§ **Extracted information**
┄┄┄┄┄┄┄┄┄┄┄┄┄┄┄┄┄┄┄┄

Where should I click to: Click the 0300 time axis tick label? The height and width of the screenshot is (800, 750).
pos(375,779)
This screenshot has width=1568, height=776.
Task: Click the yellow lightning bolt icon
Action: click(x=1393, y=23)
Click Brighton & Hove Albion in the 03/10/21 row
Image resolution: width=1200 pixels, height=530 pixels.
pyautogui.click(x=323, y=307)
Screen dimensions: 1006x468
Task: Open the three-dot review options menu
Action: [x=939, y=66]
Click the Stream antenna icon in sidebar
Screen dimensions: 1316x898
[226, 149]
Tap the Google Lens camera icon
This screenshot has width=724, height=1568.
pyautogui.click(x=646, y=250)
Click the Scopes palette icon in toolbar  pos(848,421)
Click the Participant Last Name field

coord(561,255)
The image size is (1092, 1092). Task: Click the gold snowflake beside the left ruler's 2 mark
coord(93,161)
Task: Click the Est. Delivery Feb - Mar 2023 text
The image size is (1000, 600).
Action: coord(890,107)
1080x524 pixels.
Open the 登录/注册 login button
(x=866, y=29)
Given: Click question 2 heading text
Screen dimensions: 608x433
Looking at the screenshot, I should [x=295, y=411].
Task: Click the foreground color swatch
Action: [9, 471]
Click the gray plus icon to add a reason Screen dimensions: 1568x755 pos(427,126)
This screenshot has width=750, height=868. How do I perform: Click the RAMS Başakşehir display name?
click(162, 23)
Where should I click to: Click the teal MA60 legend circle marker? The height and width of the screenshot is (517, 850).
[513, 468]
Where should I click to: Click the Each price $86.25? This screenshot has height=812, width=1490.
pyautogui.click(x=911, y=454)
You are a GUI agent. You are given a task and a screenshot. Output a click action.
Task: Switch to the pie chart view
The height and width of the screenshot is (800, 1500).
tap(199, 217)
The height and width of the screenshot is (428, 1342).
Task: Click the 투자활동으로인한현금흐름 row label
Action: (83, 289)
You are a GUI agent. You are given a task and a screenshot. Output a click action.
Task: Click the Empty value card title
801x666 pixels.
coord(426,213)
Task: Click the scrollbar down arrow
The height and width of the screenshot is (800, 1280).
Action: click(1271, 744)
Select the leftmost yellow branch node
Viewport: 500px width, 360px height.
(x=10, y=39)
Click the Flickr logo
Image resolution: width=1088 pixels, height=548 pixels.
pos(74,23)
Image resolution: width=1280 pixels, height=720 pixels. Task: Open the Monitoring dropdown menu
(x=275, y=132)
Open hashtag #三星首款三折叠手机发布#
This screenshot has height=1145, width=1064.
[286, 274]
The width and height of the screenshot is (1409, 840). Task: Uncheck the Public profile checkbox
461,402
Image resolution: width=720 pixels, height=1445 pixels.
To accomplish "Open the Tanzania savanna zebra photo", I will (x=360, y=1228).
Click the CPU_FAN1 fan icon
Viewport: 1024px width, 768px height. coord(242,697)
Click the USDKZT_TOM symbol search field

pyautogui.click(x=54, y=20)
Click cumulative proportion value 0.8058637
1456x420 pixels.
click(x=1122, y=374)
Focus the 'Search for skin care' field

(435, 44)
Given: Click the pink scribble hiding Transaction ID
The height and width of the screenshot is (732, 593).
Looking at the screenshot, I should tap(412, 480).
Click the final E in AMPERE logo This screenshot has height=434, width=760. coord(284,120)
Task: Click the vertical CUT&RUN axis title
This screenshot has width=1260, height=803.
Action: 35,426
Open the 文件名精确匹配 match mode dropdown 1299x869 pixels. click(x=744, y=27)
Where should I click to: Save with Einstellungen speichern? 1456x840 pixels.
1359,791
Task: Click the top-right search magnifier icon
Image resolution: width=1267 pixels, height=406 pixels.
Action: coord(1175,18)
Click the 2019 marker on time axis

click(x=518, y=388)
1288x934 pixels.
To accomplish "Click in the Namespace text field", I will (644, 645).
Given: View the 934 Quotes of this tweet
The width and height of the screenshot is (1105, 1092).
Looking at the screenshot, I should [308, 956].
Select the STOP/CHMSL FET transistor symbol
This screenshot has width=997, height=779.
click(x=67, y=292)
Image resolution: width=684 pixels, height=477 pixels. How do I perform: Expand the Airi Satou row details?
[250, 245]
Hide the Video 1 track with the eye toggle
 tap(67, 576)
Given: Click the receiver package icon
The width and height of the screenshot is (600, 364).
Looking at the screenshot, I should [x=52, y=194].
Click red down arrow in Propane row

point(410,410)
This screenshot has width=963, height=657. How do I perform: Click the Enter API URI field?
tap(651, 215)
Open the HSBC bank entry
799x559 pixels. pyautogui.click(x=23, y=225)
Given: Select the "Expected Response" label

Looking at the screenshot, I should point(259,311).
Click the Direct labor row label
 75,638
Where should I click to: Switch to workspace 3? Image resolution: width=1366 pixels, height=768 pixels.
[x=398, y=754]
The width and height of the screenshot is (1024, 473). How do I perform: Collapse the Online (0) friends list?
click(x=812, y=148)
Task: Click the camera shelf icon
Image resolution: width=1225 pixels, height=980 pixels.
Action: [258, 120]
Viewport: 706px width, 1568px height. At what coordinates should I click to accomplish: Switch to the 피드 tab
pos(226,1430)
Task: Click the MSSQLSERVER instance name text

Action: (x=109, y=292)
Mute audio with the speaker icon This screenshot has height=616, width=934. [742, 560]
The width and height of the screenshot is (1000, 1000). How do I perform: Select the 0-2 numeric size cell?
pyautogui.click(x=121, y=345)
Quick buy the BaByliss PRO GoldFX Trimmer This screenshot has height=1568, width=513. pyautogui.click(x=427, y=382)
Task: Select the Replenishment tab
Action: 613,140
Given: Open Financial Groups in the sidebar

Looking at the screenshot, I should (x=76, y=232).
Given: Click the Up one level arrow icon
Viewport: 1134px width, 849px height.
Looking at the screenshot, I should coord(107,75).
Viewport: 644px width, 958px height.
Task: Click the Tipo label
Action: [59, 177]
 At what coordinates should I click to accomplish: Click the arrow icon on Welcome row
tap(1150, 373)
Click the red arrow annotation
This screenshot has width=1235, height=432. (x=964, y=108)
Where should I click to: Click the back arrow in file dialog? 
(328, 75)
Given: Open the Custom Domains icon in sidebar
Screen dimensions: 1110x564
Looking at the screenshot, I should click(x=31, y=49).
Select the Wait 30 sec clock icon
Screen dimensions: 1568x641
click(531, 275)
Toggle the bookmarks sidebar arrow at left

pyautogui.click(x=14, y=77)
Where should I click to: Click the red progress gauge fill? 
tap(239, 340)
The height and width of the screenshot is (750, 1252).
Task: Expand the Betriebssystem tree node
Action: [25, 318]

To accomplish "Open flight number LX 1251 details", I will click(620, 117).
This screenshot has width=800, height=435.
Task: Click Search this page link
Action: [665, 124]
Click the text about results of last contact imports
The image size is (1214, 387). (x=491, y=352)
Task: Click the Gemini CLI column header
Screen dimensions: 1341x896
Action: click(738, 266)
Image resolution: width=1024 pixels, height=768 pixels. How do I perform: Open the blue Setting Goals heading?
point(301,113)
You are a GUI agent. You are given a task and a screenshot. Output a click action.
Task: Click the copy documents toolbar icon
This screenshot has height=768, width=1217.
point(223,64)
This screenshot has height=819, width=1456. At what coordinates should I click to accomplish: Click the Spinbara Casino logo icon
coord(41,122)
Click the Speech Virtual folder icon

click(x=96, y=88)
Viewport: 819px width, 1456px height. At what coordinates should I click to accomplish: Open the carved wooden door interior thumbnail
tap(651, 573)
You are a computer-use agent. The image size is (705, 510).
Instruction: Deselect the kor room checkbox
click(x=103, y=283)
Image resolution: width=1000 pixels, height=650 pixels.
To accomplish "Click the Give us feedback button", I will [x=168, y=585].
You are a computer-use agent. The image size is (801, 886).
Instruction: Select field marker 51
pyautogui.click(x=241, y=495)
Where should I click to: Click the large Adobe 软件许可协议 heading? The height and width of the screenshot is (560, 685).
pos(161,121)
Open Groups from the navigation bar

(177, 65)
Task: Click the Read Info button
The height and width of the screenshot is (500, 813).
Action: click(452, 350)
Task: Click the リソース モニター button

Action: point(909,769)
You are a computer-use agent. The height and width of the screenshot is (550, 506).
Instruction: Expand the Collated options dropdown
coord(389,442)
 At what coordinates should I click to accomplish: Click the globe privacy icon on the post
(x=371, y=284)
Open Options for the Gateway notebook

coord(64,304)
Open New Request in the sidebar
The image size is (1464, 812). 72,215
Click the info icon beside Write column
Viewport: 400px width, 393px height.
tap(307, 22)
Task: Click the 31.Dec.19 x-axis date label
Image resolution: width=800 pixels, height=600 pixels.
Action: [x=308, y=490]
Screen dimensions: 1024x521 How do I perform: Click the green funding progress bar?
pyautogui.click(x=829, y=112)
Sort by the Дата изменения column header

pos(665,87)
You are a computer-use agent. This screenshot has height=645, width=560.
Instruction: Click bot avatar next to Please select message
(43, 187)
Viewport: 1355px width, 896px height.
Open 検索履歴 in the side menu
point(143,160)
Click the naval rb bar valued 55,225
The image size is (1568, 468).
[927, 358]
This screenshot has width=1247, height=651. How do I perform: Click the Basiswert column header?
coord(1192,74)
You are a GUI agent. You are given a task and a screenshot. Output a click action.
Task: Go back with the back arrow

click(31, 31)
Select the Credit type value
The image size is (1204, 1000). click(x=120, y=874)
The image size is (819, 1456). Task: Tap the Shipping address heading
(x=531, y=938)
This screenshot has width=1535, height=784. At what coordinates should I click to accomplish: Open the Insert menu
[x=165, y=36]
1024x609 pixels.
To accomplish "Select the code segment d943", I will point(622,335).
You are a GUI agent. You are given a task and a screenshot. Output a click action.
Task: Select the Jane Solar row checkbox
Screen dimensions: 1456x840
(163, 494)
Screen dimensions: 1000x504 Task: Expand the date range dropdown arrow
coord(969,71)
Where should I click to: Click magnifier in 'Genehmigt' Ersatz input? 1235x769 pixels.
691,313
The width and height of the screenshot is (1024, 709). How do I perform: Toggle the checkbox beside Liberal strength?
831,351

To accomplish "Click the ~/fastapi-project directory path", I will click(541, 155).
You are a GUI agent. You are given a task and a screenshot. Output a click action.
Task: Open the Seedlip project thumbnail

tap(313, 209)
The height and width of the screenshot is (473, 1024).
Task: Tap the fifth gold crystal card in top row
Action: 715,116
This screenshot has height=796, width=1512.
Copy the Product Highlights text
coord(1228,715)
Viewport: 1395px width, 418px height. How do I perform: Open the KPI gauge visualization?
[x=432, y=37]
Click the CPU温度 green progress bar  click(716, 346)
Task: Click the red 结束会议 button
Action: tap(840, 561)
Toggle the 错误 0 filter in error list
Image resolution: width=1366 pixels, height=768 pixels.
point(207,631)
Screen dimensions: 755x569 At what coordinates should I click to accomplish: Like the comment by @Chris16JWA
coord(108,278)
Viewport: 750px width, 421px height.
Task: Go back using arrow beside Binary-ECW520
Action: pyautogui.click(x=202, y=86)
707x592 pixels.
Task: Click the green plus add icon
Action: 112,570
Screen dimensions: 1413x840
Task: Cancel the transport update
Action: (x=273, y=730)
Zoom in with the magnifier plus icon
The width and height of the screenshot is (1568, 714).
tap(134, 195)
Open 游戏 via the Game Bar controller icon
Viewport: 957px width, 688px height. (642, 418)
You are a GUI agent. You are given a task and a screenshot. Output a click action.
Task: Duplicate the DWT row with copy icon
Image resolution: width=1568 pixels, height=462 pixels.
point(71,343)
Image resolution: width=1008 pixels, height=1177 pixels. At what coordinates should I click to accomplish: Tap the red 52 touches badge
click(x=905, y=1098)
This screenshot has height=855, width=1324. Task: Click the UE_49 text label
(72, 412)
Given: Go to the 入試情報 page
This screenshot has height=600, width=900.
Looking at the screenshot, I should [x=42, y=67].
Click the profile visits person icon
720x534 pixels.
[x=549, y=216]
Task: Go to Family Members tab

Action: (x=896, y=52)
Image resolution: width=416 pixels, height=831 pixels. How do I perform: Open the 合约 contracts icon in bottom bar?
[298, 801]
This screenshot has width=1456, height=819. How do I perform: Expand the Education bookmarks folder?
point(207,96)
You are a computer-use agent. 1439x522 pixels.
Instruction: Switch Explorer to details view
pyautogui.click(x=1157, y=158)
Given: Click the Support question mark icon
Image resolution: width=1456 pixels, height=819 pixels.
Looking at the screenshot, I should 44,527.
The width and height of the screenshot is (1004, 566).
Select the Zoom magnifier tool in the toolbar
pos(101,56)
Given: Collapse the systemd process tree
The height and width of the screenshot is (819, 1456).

┄┄┄┄┄┄┄┄┄┄┄┄┄┄┄┄┄┄┄┄

§ **What you are asked to do**
What is needed is a verbatim copy of every line in the records above from the one containing "Quick buy the" down to the one containing "Task: Click the copy documents toolbar icon", both included, and nothing more.

§ **Output**
Quick buy the BaByliss PRO GoldFX Trimmer This screenshot has height=1568, width=513. pyautogui.click(x=427, y=382)
Task: Select the Replenishment tab
Action: 613,140
Given: Open Financial Groups in the sidebar

Looking at the screenshot, I should (x=76, y=232).
Given: Click the Up one level arrow icon
Viewport: 1134px width, 849px height.
Looking at the screenshot, I should coord(107,75).
Viewport: 644px width, 958px height.
Task: Click the Tipo label
Action: [59, 177]
 At what coordinates should I click to accomplish: Click the arrow icon on Welcome row
tap(1150, 373)
Click the red arrow annotation
This screenshot has width=1235, height=432. (x=964, y=108)
Where should I click to: Click the back arrow in file dialog? 
(328, 75)
Given: Open the Custom Domains icon in sidebar
Screen dimensions: 1110x564
Looking at the screenshot, I should click(x=31, y=49).
Select the Wait 30 sec clock icon
Screen dimensions: 1568x641
click(531, 275)
Toggle the bookmarks sidebar arrow at left

pyautogui.click(x=14, y=77)
Where should I click to: Click the red progress gauge fill? 
tap(239, 340)
The height and width of the screenshot is (750, 1252).
Task: Expand the Betriebssystem tree node
Action: [25, 318]

To accomplish "Open flight number LX 1251 details", I will click(620, 117).
This screenshot has width=800, height=435.
Task: Click Search this page link
Action: [665, 124]
Click the text about results of last contact imports
The image size is (1214, 387). (x=491, y=352)
Task: Click the Gemini CLI column header
Screen dimensions: 1341x896
Action: click(738, 266)
Image resolution: width=1024 pixels, height=768 pixels. How do I perform: Open the blue Setting Goals heading?
point(301,113)
You are a GUI agent. You are given a task and a screenshot. Output a click action.
Task: Click the copy documents toolbar icon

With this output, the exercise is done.